The Democrats are in a world of hurt come November.
And it’s not the economy, stupid.
It’s the celebrity factor. The Republicans have got a slew full of them. And they’re going to be around more than the so-called alloted 15 minutes of fame.
Who ya gonna get excited over on the Democratic side of the aisle?
Nancy Pelosi? At any moment one expects her to screech: “I’ll get you and your little dog, too!”
How about Senate Majority Leader Harry “Droopy” Reid? He’s about as exciting as watching dust form.
No, it’s this year’s crop of GOP candidates that’s got the political world talkin.’
They’re kooky and their crazy, but they’re manna from heaven when it comes to making news fun again.
The latest whacko to break through the pack is Christine O’Donnell, the GOP’s candidate for Senate from Delaware.
What a week for the Sarah Palin understudy.
If you were paying attention, you’ve heard some of the lunatic stuff in her past —- mostly the abstinence and anti-self-abuse talk.
Doesn’t matter that she doesn’t have a job and made only $5,600 last year. She needs the work.
So what if she’s on tape from a few years back on Baba O’Reilly’s (Fear) Factor Fox Fabricated Follies saying —– wait for it —– stem cell research was anti-God because evil agnostic scientists were crossbreeding humans and animals and were coming up with mice with fully functional human brains.

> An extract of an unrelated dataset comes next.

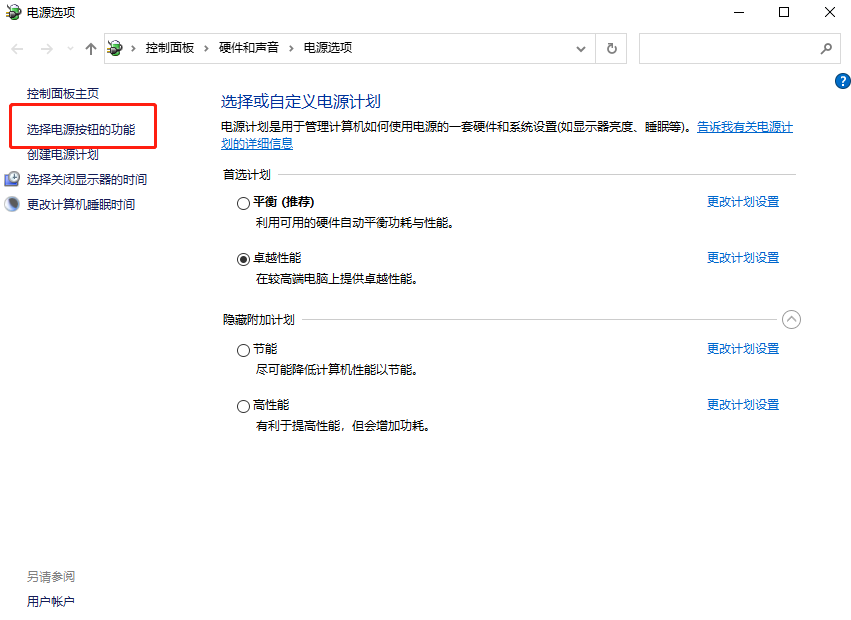The width and height of the screenshot is (851, 620).
Task: Select the 平衡 (推荐) power plan
Action: click(x=243, y=202)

O’Donnell makes Palin look like Madame Curie.
Sister Grizzly’s first foray into a national speaking gig was to a partisan crowd of worshippers on Friday at the Values Voters Summit in D.C.

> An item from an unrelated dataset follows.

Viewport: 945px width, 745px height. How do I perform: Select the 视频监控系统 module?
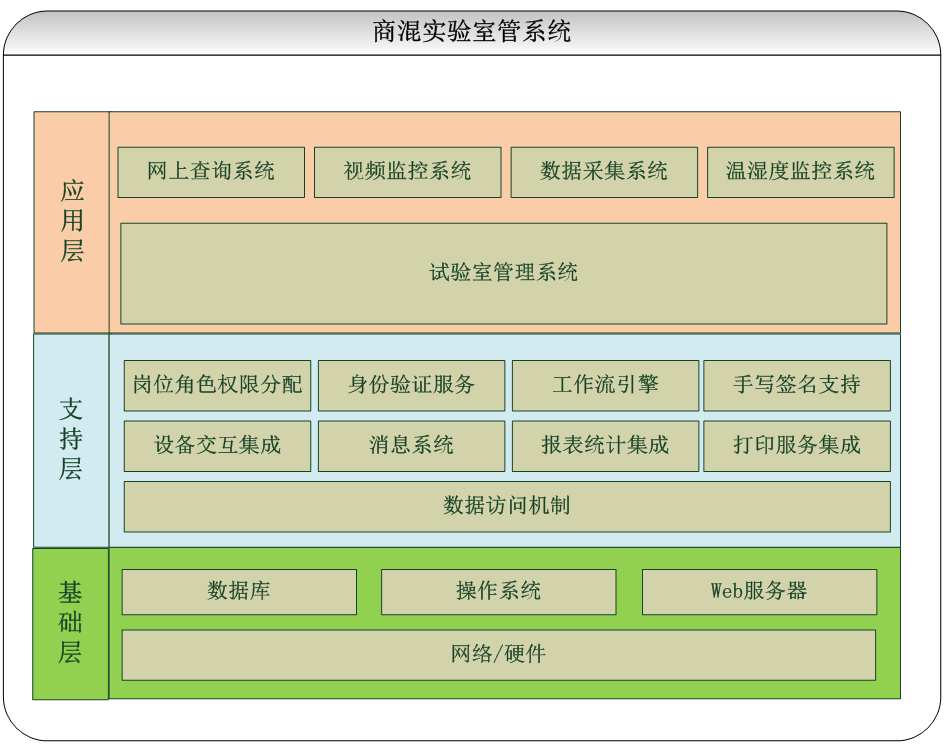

These snobs actually think that their values are better than yours, Paris.
Anyway, you know these hypocrites — they’re the ones who blah blah blah about getting big government off our backs. But they’re the same whackaloons who want big government to tell women what they can and can’t do with their wombs.

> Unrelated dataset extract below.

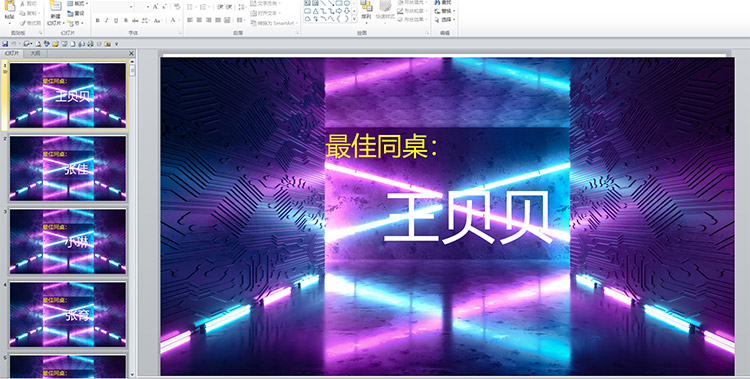Click the Reset (重设) slide button
Screen dimensions: 750x379
[x=76, y=13]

Big Mama Grizzly wasn’t there on opening day. The Baked Alaskan was in Iowa at the Ronald Reagan Dinner. She was in Iowa to test the waters. Someone told her the Atlantic flowed through that state. No. seriously, she was in Iowa testing the water. All together now: To see if she really can walk on it.
So Palin’s clone, her understudy, was there in the spotlight all on her own. A coming out party. Well, don’t say coming out to Sister Grizzly.
Wonder what some of the guys in attendance were thinking when she spoke.
Probably baseball. But probably not even thinking about getting to first base.
Things overheard in the crowd at the Values Voters Summit on Friday:
1. “When’s Jesus gonna speak?”
2. “Jesus isn’t coming — he’s got a prior engagement. He’ll be speaking through Glenn Beck again.”
3. “The food here isgood — but I can’t help noticing that Christine O’Donnell is specifically avoiding the foot-long hot dogs.”
4. “Snooze alert! Mike Huckabee’s speaking.”
5. “Mitt Romney’s a candidate? I thought he was the emcee.”
6. “The sanctimonious God guy in charge of this thing is named Tony Perkins —- let’s have some fun and introduce him to people as Norman Bates.”
7. “That’s Michael Steele and he’s the head of the Republican National Committee? Dang, I thought he was the bathroom attendant!”
8. “No more Red Bull for me —- I swear I saw Congresswoman Michele Bachmann bite the head off a live chicken.”
9. “I’m just here to gawk at Nikki Haley.”
10. “Limbaugh’s here —- hidethe child brides!”